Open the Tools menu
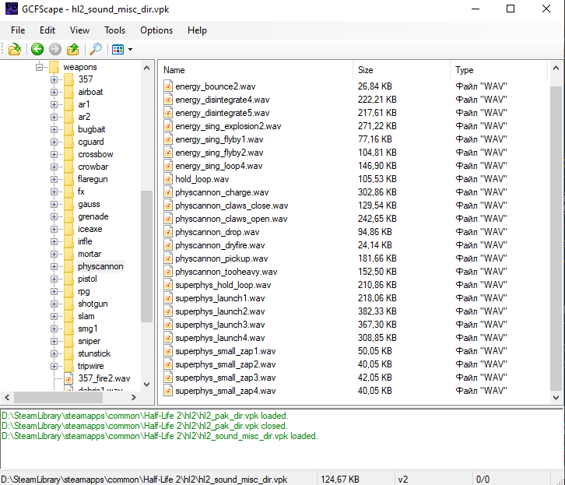The height and width of the screenshot is (485, 565). click(114, 30)
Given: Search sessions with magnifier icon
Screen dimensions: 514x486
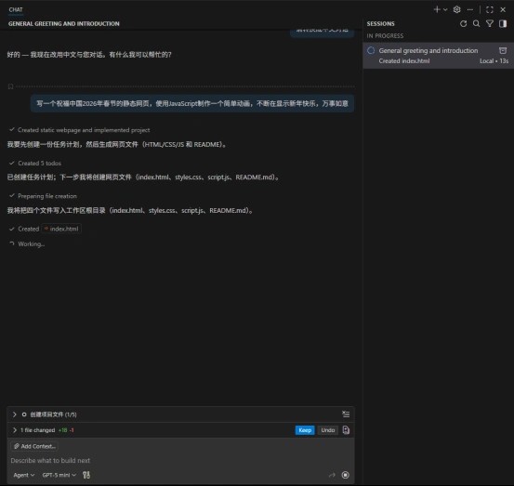Looking at the screenshot, I should 476,23.
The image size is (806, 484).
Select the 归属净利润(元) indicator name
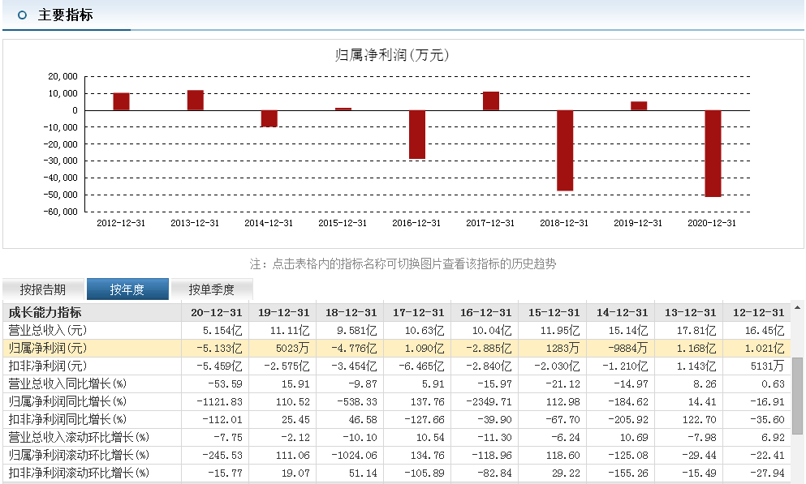click(47, 348)
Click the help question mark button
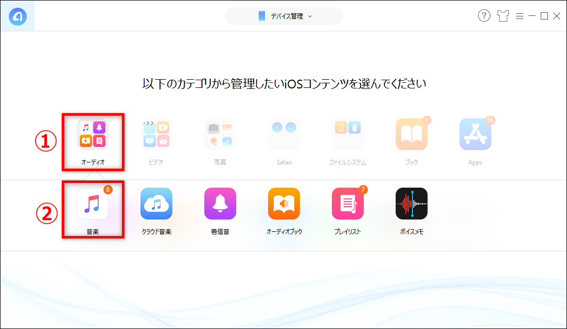567x329 pixels. 484,16
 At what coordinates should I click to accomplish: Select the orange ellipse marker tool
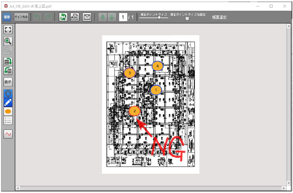[x=8, y=112]
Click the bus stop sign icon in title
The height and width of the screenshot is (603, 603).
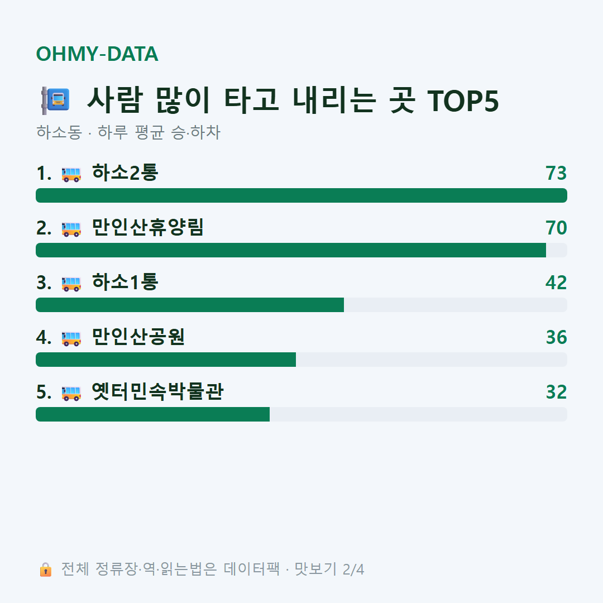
= = =
Word for word, restate the material above; do not carry over the pictures.

Open the Tools menu
The height and width of the screenshot is (485, 565). click(114, 30)
Given: Search sessions with magnifier icon
Screen dimensions: 514x486
Looking at the screenshot, I should 476,23.
The image size is (806, 484).
Select the 归属净利润(元) indicator name
click(47, 348)
Click the help question mark button
567x329 pixels. 484,16
 At what coordinates should I click to accomplish: Select the orange ellipse marker tool
[x=8, y=112]
Click the bus stop sign icon in title
The height and width of the screenshot is (603, 603).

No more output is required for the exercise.